IV. Quant à leur hantise à propos des aliments, leur superstition au sujet du sabbat, leur vantardise de la circoncision, leur faux abaissement du jeûne et de la néoménie2, choses risibles, indignes que l’on en parle, je considère que tu n’as rien à en apprendre de moi. Parmi les créatures faites par Dieu pour être utiles aux hommes, accepter les unes comme créées à juste titre, refuser les autres comme futiles et superflues, comment donc serait-ce permis ? Attribuer faussement à Dieu l’interdiction d’accomplir au jour du sabbat une bonne action, comment ne serait-ce pas impie ? Se vanter d’une mutilation de la chair3 comme d’une preuve d’élection, comme si c’était pour cela qu’ils étaient particulièrement aimés de Dieu, comment n’y aurait-il pas là de quoi rire ? Leur manière d’établir l’observance des mois et des jours en surveillant les astres la lune, et de diviser les dispositions de Dieu et la succession des saisons, selon leurs désirs, en fêtes et en deuils, qui y verra une preuve de piété plutôt que de démence ?
Les chrétiens ont donc raison de s’abstenir de la superficialité et de l’illusion communes aux juifs et aux Grecs, et aussi de la tendance juive à en faire trop et à se vanter. Je considère que tu en as appris assez sur ce point. Mais le mystère de la piété propre aux juifs, ne t’attends à pouvoir l’apprendre d’un être humain.

Mon commentaire :
Là encore si la critique est juste, elle n’épargne pas les chrétiens qui ont aussi leurs dates symboliques et leurs rituels. L’erreur est de croire que cela est agréable à Dieu. Cela est fait pour souder la communauté religieuse.

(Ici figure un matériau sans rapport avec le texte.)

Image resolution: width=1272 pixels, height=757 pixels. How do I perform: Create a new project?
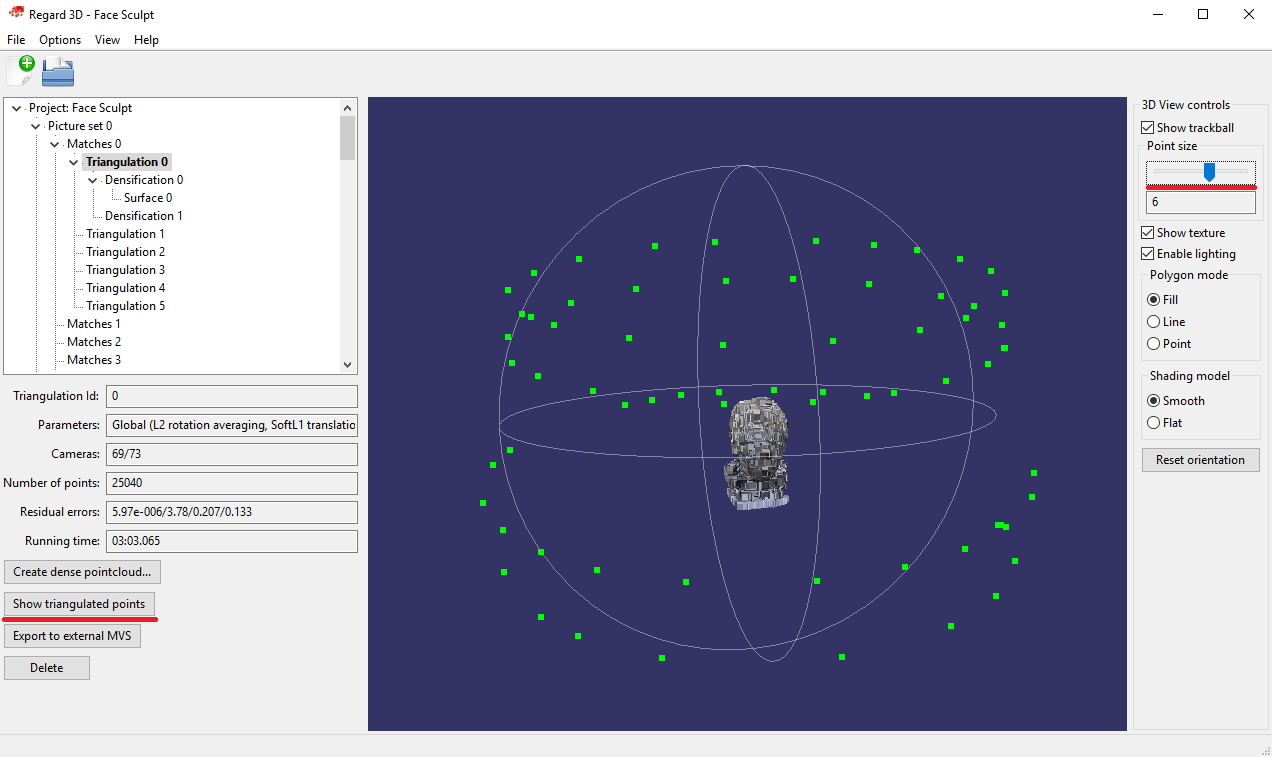(18, 70)

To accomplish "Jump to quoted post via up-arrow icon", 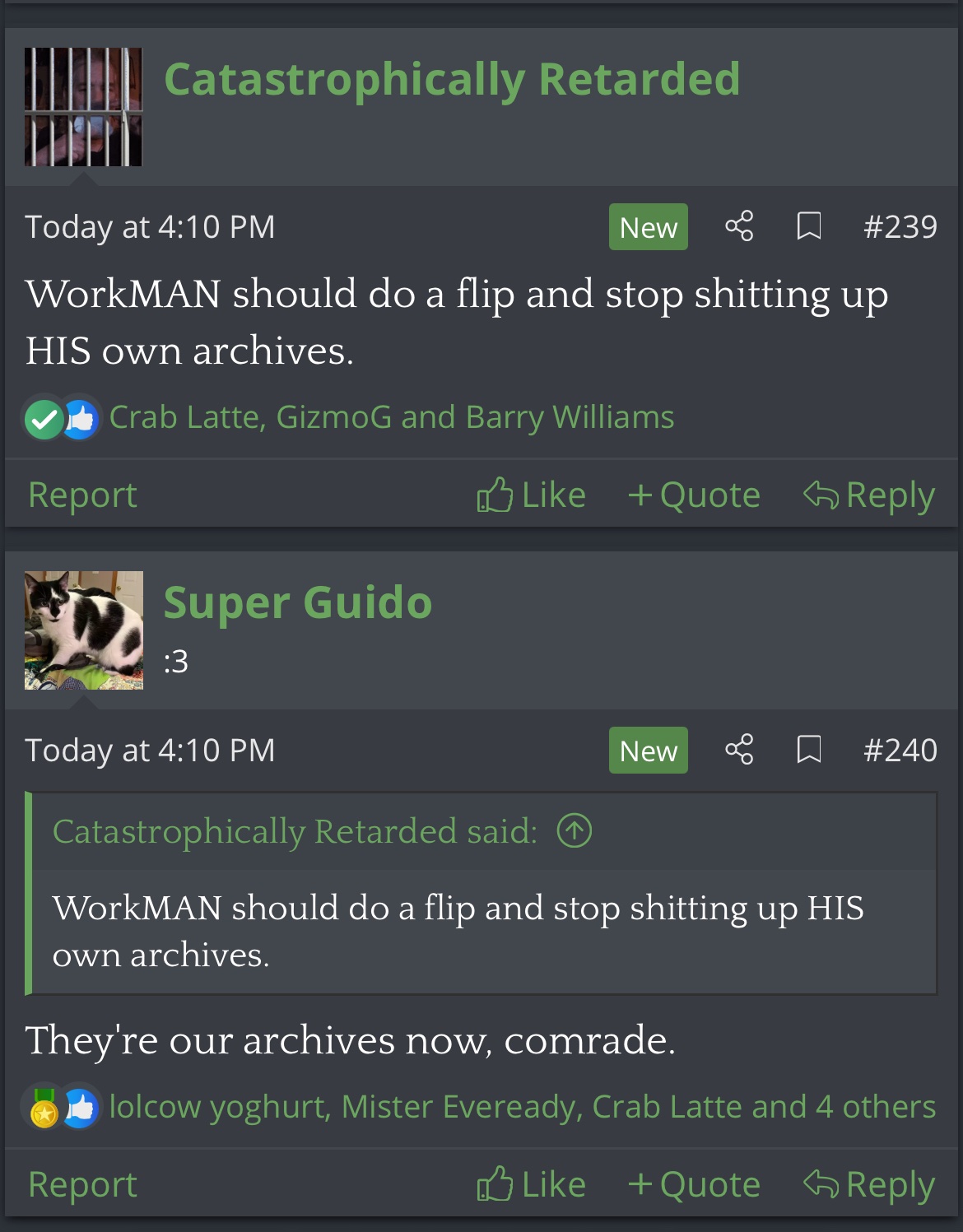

La situation des Chrétiens dans le monde

V. De leur côté, les chrétiens ne se différencient des autres hommes ni par un pays ni par une langue ni par des éléments. Ils n’habitent pas des cités qui leur sont propres, n’usent pas d’un dialecte étrange, ne s’adonnent pas à un mode de vie bizarre. Leur savoir n’a pas été inventé par l’imagination anxieuse d’individus agités. Ils ne mettent pas en avant, comme certains, une doctrine humaine.
Tout en habitant des cités grecques ou barbares selon le sort de chacun, tout en se conformant aux coutumes locales pour le vêtement, la nourriture et le reste de la vie, manifestent la constitution admirable et, de l’avis de tous, paradoxale de leur république.
Ils résident chacun dans sa patrie, mais comme des étrangers domiciliés. Ils participent à tout comme des citoyens, et se soumettent a tout comme des étrangers. Tout terre étrangère est leur patrie, et toute patrie leur est terre étrangère
Ils se marient comme tout le monde, ils font des enfants, mais n’abandonnent pas leur progéniture. Ils partagent la même table, mais pas le même lit. Ils sont dans la chair, mais ne vivent pas selon la chair. Ils vivent sur terre, mais sont citoyens dans le ciel Ils obéissent aux lois en vigueur, mais leurs mœurs font mieux que les lois.
Ils aiment tout le monde, et tout le monde les persécute. On se trompe sur eux, et on les condamne ; on les met à mort, et ils obtiennent la vie. Ils vivent dans la pauvreté, et ils enrichissent beaucoup de gens. Ils manquent de tout, et ils ont tout en abondance. On les méprise, et ce mépris leur vaut la gloire. On les calomnie, et ils sont reconnus comme justes. On les insulte et ils bénissent. On leur manque de respect, et ils répondent par des honneurs. Faisant le bien, ils sont punis comme des malfaiteurs. Punis, ils se réjouissent d’obtenir la vie. Les juifs les combattent comme des étrangers et les Grecs les persécutent, et ceux qui détestent ne sauraient exprimer la cause de leur hostilité.

Mon commentaire :
Ce passage laudateur des chrétiens est discutable à son début, mais juste dans ce que le christianisme est normalement censé être, à savoir humble et hors du monde. Malheureusement, le judéo-christianisme s’est notablement écarté de cette voie.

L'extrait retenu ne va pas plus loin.